> TASK INSTRUCTIONS
Please copy every record below exactly, leaving out the pictures.

[[ DATA SECTION, beginning ]]

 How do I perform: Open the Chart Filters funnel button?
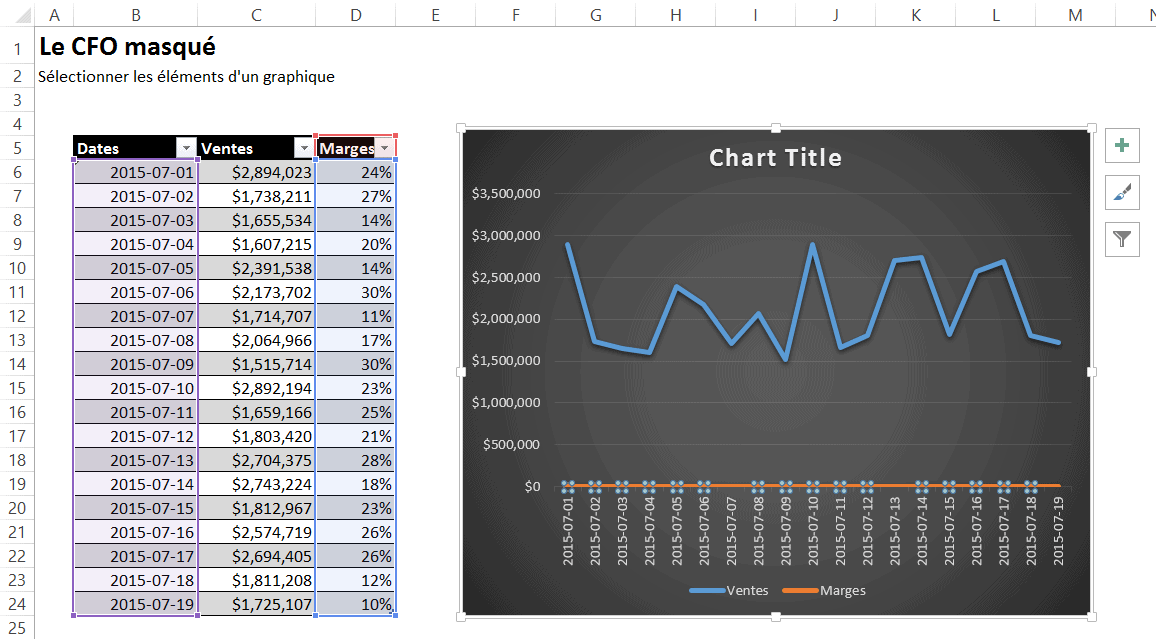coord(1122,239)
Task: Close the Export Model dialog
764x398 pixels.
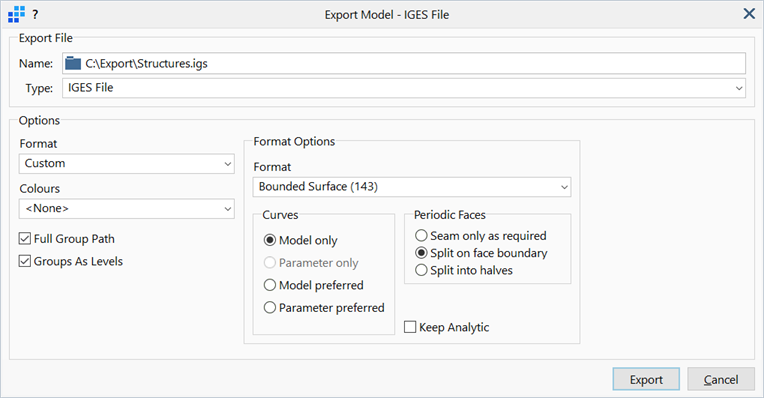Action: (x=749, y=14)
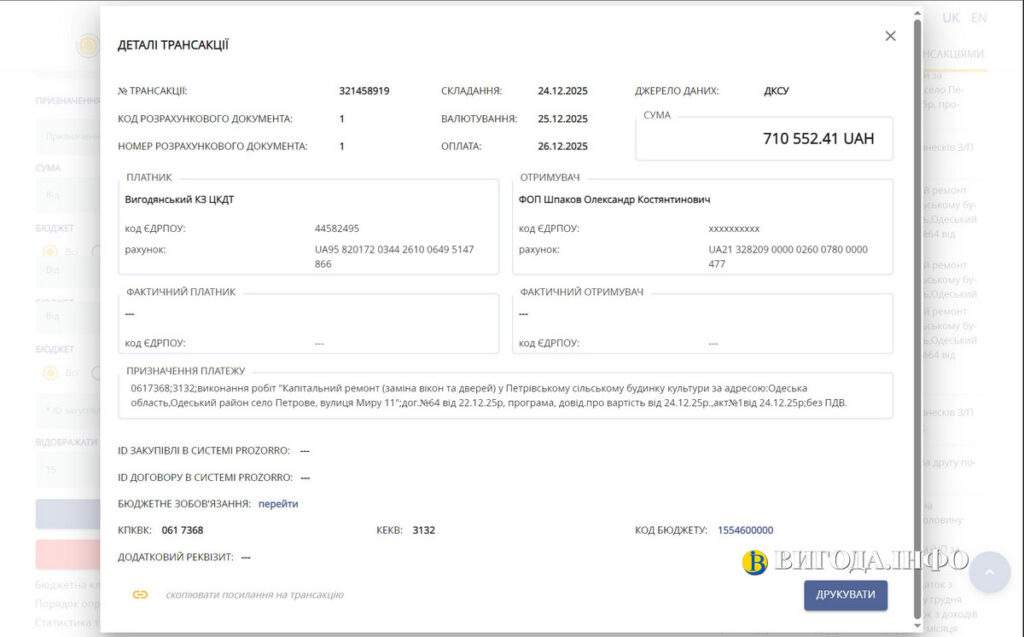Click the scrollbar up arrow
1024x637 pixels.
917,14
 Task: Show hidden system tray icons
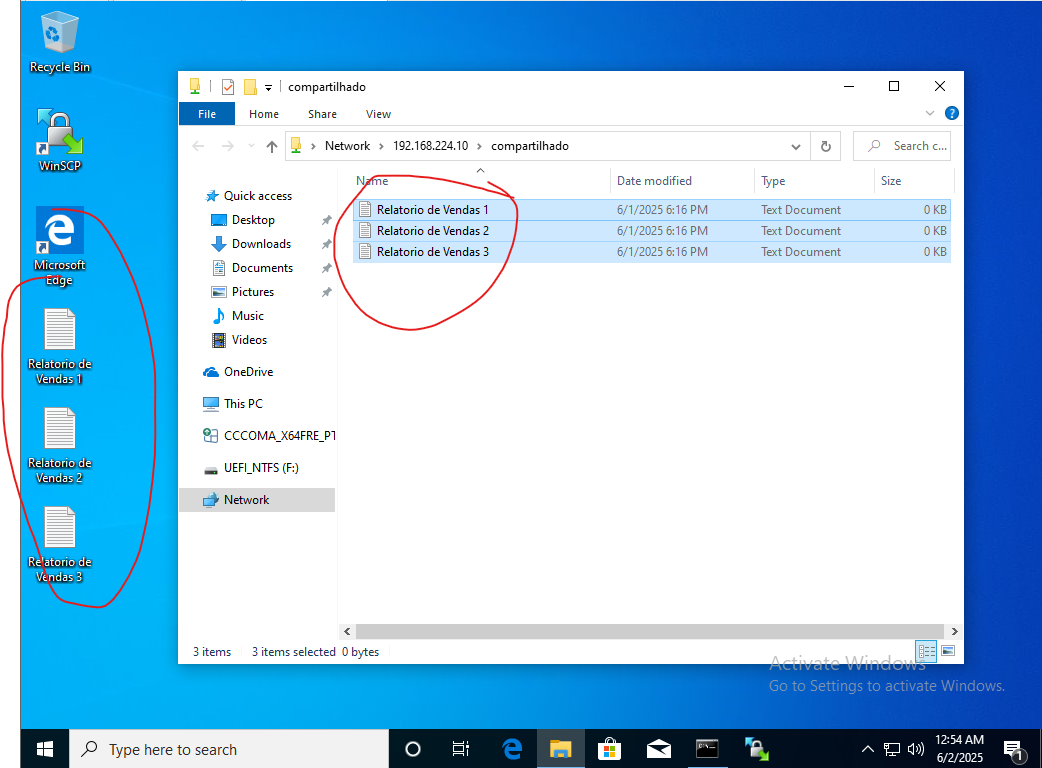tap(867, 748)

[[ DATA SECTION, end ]]

> RESPONSE
 How do I perform: Open the Chart Filters funnel button?
coord(1122,239)
Task: Close the Export Model dialog
764x398 pixels.
Action: (x=749, y=14)
Click the scrollbar up arrow
1024x637 pixels.
917,14
 Task: Show hidden system tray icons
tap(867, 748)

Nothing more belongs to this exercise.